= RECORDS FOR THE EXERCISE =
—————

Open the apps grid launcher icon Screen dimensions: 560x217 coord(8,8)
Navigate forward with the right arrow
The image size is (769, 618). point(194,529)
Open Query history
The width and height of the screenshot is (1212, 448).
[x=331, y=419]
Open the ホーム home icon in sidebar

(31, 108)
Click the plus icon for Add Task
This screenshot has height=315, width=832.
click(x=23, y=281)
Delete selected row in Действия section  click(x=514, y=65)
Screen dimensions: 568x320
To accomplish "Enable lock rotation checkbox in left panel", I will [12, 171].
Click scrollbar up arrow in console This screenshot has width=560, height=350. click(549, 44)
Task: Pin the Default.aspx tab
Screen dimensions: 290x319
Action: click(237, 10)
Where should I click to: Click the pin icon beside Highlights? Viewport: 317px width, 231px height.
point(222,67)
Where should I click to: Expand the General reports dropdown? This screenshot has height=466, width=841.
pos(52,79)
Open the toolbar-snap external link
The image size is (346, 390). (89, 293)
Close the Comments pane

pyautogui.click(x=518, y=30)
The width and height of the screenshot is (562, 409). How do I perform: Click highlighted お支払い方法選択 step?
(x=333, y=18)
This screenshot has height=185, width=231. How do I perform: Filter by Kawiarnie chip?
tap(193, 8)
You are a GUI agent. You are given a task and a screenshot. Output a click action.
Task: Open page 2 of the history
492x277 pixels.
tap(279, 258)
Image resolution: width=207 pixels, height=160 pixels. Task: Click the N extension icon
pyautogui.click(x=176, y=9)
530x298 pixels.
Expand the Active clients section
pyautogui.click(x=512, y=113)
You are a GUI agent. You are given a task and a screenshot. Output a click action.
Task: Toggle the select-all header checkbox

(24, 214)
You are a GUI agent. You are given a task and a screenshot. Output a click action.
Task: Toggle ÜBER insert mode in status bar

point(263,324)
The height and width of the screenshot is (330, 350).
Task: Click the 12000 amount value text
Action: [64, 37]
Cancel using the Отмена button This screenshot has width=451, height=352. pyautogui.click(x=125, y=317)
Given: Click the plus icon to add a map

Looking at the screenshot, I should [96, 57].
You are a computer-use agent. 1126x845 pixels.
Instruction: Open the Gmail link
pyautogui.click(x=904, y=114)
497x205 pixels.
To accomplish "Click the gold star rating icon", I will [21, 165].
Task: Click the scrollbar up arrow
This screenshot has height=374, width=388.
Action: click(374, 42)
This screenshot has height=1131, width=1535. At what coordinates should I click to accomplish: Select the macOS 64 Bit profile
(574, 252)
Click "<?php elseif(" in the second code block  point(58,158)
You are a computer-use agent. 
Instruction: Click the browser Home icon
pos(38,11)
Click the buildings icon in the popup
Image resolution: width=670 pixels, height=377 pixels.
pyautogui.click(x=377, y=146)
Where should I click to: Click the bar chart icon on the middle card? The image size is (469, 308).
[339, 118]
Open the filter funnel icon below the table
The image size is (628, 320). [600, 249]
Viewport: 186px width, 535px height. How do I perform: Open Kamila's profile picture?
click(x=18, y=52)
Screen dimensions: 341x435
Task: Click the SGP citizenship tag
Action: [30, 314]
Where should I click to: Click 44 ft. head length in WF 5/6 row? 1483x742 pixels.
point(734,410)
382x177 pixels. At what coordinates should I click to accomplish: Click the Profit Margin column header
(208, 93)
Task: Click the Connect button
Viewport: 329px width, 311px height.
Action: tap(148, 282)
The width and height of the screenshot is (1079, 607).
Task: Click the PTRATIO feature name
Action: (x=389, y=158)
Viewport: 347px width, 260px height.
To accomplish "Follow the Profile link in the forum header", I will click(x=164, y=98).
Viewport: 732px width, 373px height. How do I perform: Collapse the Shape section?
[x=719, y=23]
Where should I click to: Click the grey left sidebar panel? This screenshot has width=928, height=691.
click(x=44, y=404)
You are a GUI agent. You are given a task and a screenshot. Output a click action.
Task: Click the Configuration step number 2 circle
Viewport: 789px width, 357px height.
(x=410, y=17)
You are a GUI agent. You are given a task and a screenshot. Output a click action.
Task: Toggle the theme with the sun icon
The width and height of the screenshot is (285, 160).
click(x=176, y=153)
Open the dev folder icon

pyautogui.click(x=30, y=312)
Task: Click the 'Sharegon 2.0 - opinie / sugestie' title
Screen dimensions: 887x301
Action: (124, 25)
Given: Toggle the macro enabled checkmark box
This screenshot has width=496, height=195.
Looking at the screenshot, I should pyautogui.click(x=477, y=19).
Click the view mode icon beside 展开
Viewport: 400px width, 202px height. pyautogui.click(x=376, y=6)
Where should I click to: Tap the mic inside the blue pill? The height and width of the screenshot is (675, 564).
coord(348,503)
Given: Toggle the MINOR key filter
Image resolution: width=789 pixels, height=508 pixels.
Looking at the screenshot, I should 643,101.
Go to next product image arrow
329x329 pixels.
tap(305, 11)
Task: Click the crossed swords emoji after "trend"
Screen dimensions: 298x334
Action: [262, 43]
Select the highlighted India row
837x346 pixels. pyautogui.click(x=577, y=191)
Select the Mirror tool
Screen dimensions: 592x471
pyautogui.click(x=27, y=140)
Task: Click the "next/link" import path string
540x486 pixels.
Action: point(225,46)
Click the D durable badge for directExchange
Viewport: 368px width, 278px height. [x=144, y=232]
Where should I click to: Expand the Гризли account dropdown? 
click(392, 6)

—————

= REQUIREMENT =
Where does "button" appear in the records above? Copy each line that holds it.

= THE COMPLETED TASK =
Cancel using the Отмена button This screenshot has width=451, height=352. pyautogui.click(x=125, y=317)
Task: Click the Connect button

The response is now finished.